If you let us have the /tmp/pbis-support.tar.gz we can see if it sheds any light on the join issue.

jrose84 commented 7 years ago

Executed bash-3.2# /opt/pbis/libexec/pbis-support.pl -dj...

jrose84 commented 7 years ago

Will advise once script finishes

jrose84 commented 7 years ago

@RBoulton-BT to confirm I am doing the following: /opt/pbis/libexec/pbis-support.pl -dj Enter domain and applicable credentials to join to domain Let perl script finish and provide compressed tarball to you.

Follow-up question...how shall I submit the tarball?

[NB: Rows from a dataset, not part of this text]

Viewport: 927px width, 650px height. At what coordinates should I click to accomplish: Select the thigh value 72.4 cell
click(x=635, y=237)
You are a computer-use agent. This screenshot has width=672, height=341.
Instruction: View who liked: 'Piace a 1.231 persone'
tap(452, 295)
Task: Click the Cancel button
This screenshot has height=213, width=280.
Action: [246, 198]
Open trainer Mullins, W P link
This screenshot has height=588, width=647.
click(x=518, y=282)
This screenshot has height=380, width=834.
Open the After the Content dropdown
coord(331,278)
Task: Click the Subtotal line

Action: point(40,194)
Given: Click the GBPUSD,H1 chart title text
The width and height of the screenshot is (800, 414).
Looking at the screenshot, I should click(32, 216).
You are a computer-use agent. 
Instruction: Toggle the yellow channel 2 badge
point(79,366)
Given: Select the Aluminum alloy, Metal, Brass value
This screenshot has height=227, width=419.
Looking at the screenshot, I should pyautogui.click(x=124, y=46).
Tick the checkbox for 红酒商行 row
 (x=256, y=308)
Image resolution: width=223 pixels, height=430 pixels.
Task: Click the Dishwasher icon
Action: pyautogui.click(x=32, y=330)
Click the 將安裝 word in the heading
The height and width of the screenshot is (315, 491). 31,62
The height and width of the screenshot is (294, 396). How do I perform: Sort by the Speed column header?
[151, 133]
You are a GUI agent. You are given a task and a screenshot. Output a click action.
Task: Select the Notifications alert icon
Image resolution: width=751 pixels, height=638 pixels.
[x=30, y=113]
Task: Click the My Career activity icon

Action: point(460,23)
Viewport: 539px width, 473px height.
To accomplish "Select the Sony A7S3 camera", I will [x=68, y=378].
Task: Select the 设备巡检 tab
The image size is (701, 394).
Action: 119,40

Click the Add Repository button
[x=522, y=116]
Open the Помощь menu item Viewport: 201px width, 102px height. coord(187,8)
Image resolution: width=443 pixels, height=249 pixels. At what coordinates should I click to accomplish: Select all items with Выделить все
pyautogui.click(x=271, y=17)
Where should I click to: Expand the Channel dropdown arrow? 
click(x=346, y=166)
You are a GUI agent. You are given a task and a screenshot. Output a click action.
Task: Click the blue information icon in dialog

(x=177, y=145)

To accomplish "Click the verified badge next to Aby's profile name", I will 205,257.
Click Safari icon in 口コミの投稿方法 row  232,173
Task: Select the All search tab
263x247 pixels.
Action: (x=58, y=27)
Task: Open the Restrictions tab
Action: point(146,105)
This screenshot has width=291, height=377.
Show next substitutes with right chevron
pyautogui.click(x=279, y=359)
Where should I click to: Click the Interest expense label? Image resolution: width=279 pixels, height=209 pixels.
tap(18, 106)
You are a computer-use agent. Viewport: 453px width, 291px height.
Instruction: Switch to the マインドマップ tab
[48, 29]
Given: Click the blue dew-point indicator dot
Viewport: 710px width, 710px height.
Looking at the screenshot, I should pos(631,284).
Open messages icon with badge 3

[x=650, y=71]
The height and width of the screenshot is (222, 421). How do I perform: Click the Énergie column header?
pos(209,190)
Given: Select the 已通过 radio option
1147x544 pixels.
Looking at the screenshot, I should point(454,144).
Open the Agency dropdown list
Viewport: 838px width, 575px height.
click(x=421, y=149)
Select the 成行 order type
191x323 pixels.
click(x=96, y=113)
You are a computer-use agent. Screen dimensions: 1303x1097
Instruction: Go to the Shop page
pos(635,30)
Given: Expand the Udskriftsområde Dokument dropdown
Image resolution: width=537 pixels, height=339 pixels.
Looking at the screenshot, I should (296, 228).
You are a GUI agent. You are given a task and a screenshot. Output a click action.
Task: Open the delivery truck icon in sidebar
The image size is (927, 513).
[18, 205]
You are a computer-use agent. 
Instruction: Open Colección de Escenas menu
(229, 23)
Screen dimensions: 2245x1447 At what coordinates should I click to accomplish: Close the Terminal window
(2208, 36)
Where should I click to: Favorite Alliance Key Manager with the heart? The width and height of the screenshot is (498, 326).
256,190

RBoulton-BT commented 7 years ago

We have an openproject@beyondtrust.com email address that we can access. If you either attach it to that (or if it's too large a link to it) we should be able to access it.

jrose84 commented 7 years ago

tarball sent to openproject@beyondtrust.com

RBoulton-BT commented 7 years ago

So looking at the log for this I believe it may be the default_keytab_name in the /etc/krb5.conf resulting in the ELOOP issue. So could you check what that is set to point to and confirm if the symlinks for that file/dir look ok?

jrose84 commented 7 years ago

-bash-3.2$ more /etc/krb5.conf [libdefaults] default_tgs_enctypes = AES256-CTS AES128-CTS RC4-HMAC DES-CBC-MD5 DES-CBC-CRC default_tkt_enctypes = AES256-CTS AES128-CTS RC4-HMAC DES-CBC-MD5 DES-CBC-CRC preferred_enctypes = AES256-CTS AES128-CTS RC4-HMAC DES-CBC-MD5 DES-CBC-CRC dns_lookup_kdc = true pkinit_kdc_hostname = pkinit_anchors = DIR:/var/lib/pbis/trusted_certs pkinit_cert_match = &&msScLogin pkinit_eku_checking = kpServerAuth pkinit_win2k_require_binding = false pkinit_identities = PKCS11:/opt/pbis/lib/libpkcs11.so default_keytab_name = /etc/krb5/krb5.keytab [domain_realm] .kwitzg.com = KWITZG.COM [realms] KWITZG.COM = { auth_to_local = RULE:1:$0\$1s/^KWITZG.COM/KWITZG/ auth_to_local = DEFAULT } [capaths] [appdefaults] pam = { mappings = KWITZG\(.) $1@KWITZG.COM forwardable = true validate = true } httpd = { mappings = KWITZG\(.) $1@KWITZG.COM reverse_mappings = (.*)@KWITZG.COM KWITZG\$1 } -bash-3.2$ ls -l /etc/krb5/krb5.keytab lrwxrwxrwx 1 root root 16 Jan 25 2017 /etc/krb5/krb5.keytab -> /etc/krb5.keytab -bash-3.2$ ls -l /etc/krb5.keytab lrwxrwxrwx 1 root root 21 Sep 5 11:27 /etc/krb5.keytab -> /etc/krb5/krb5.keytab

jrose84 commented 7 years ago

I see what you're referring to regarding an "infinite" loop...question is why/how did this happen and how to fix it. Suggestions?

RBoulton-BT commented 7 years ago

It looks like our assumption in the code is that /etc/krb5/krb5.keytab is the real file and we need /etc/krb5.keytab to point to the real file so we create the symlink /etc/krb5.keytab -> /etc/krb5/krb5.keytab.

Unfortunately it looks like in your case you actually had the reverse and we created an infinite loop. I'll add a bug for this so we check correctly for this scenario.

For now I think the easiest solution is to just rm the /etc/krb5/krb5.keytab link and use touch to create an empty file /etc/krb5/krb5.keytab and retry the join.

jrose84 commented 7 years ago

PBIS is working correctly on the DEV host. I will add this to internal documentation on troubleshooting needed going forward. Thanks for the assistance.